Conclusive evidence clauses provide that a determination of an amount payable by a debtor is a final determination of the sum payable.
The contractual obligation to make the calculation usually lies with the paying party. They’re most often used in loan agreements, contracts of guarantee, factoring agreements and construction contracts.
These clauses sidestep extensive investigation of outstanding debts and having to trawl through financial records to find errors in calculations.
In more sophisticated versions, a certificate produced by one party or agent for the party, and served on the other. Again, the amount due to be paid will be stated to be conclusive evidence of that amount to be paid.
Approach of Courts
Courts tend not to interfere with the legal effect of clauses such as these. Court support these sorts of clauses because they avoid a detailed investigation and reconciliation process at trial - and all the expense it causes to the parties litigating and the court's time. Clauses such as these also narrow the scope of potential disputes.
The case law says that courts are prevented from determining the true amount of any monies due to be paid under the Agreement, in the absence of manifest error. The reference to “manifest error” is to allow a comeback if there is a material mistake in the calculations.
What is manifest error?
There are 3 steps to determine with a manifest error exists:
- Ascertain what it is that was contractually agreed to be paid
- Ascertain the scope of the power to make a decision which is conclusive evidence.

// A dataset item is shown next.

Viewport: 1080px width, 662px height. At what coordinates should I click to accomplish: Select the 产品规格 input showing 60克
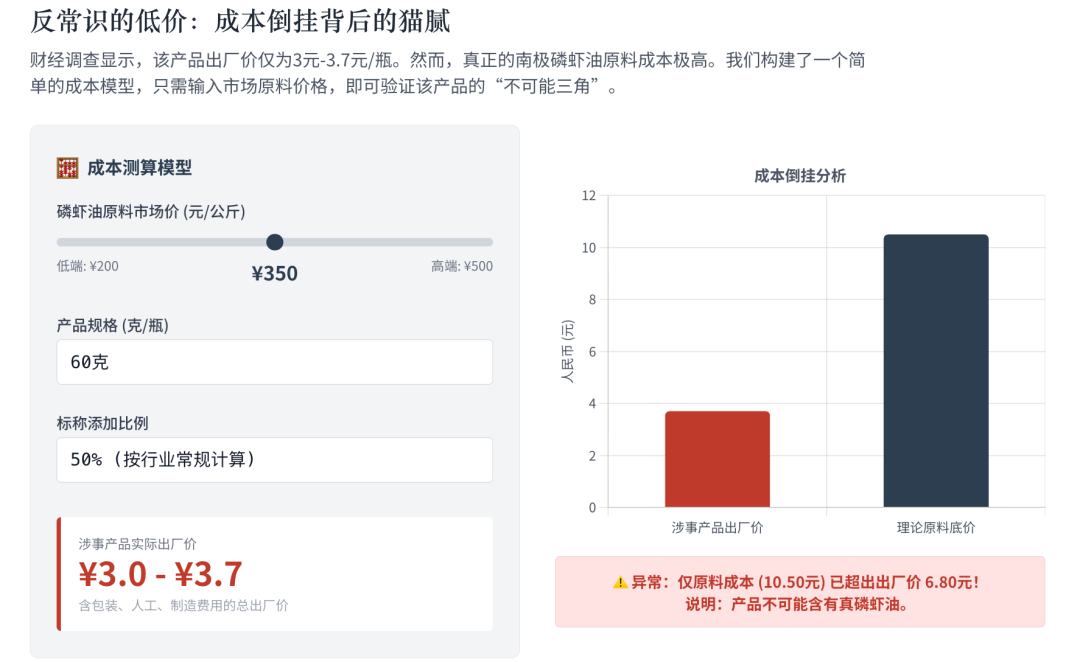pyautogui.click(x=273, y=361)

For example, there can't be conclusive evidence of all sums due and payable under a contract, where the power to conclusively determine a sum is limited to only part of the contractual sums payable.
- Was there a manifest error?
- A manifest error will exist where:
- an error exists which " is obvious or easily demonstrable without extensive investigation"
- fraud has tainted the calculations or the background to the calculations
- there is a mistake on the face of the calculations.
Errors should be obvious or readily demonstrated without extensive investigation. Extensive investigation of each outstanding debt is precisely what the conclusive evidence clause is designed to prevent. And the parties agreed to it: so courts are unlikely to intervene without good cause.
Note though, that calculations may be made at one moment in time based on a set of facts which the receiving party can’t verify.
There's no reason in principle why the verification (and detection of a manifest error) cannot be conducted by the prejudiced party after subsequent events take place that puts them in a position to verify the numbers.
In the end, there needs to be parity between what the contract says, and the amount conclusively determined.
Legally Enforceable Assessments
Provided that the calculation does not contain manifest error or is otherwise tainted, the determination comes up as being legally enforceable.
Any formalities required by the contract also need to be complied with, such as:
- format of any required notice
- service of a notice of the decision or certificate
There may be others in the contract.
Example: Conclusive Evidence clause
Any decision made by the [Customer / Creditor] in respect of the Supplier’s entitlement to payment under this agreement or upon any calculation by the [Customer / Creditor] of sums due and payable under the payment clauses shall, save for manifest error, be final, conclusive and binding.